_Selected extract_:
# Dick Vs Mac



## richjonesy (Jun 12, 2017)

Hi, first post here but always followed the boards so thanks guys. 

Looking for some help. Starting a new job next week and treating myself to a new chefs knife. Always had 2, a quite weighty shorter Sabatier which has been ruined over the years from sharpening and a longer Victorinox which again, couldn't fault years ago but now it's way past its best. 

So, I've decided on getting one of two knifes, I like the scalloped, or fluted, or granton or whatever you call it knife style having used someone else a few times and reckon ive narrowed it down between the two following knives for me:
The first, Dick premier plus Asian style chefs knife 22.5cm
Or
Mac cooks knife 8" with granton edge. 

Has anyone here used both knifes, or own either that can tell me which is best? I haven't had the pleasure of using either of these particular knofes but have used each brand before. 
In an ideal world I'd buy both, but they aren't cheap so please help me. 

Thanks in advance

Rich


----------



## someday (Aug 15, 2003)

F.Dick's are solid knives, nothing fancy, but they can get the job done and are a decent "workhorse" style knife. I don't know much about it specifically but they are pretty classic, solid choices. You could definitely do worse.

I personally like Mac's...if you are doing the "chef series" Mac knives, keep in mind that those are stamped blades, not forged. In practical terms it won't make TOO much difference...back in the day I used a 10" chef series knife, and it served me well for many years before I upgraded (when my budget finally allowed, lol). They are decent steel, easy to sharpen and hold a good edge. Again, for less and $100 you aren't getting a truly fantastic knife. But a good knife, I would say yes. Also, this knife has the benefit of being pretty light, so less hand/arm fatigue during long prep sessions.

My opinion is for the Mac.

A better option would be to spring for the Mac "professional" series. Probably about $50 more, but you get the full forged blade, a better handle, and a better all around knife. This knife is on sale at Amazon right now for $120... Just a thought...night wanna jump on that.


----------



## richjonesy (Jun 12, 2017)

Thanks for that, I am leaning towards the Mac, I have a couple of Dicks already and know what you mean, they're good at what they do but don't set the world alight. Not that I can fault them.

_Source material_:
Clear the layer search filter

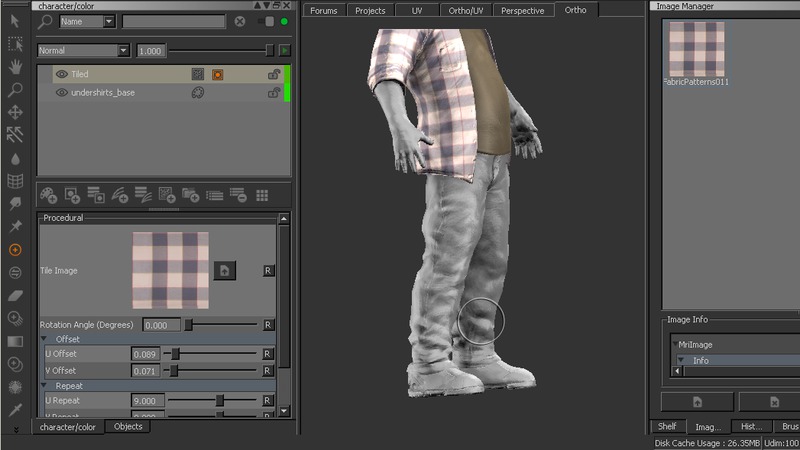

_Problem statement_:
According to the knife forum thread, how are the blades of the "chef series" Mac knives made?

_Result of the exercise_:
They are stamped, not forged.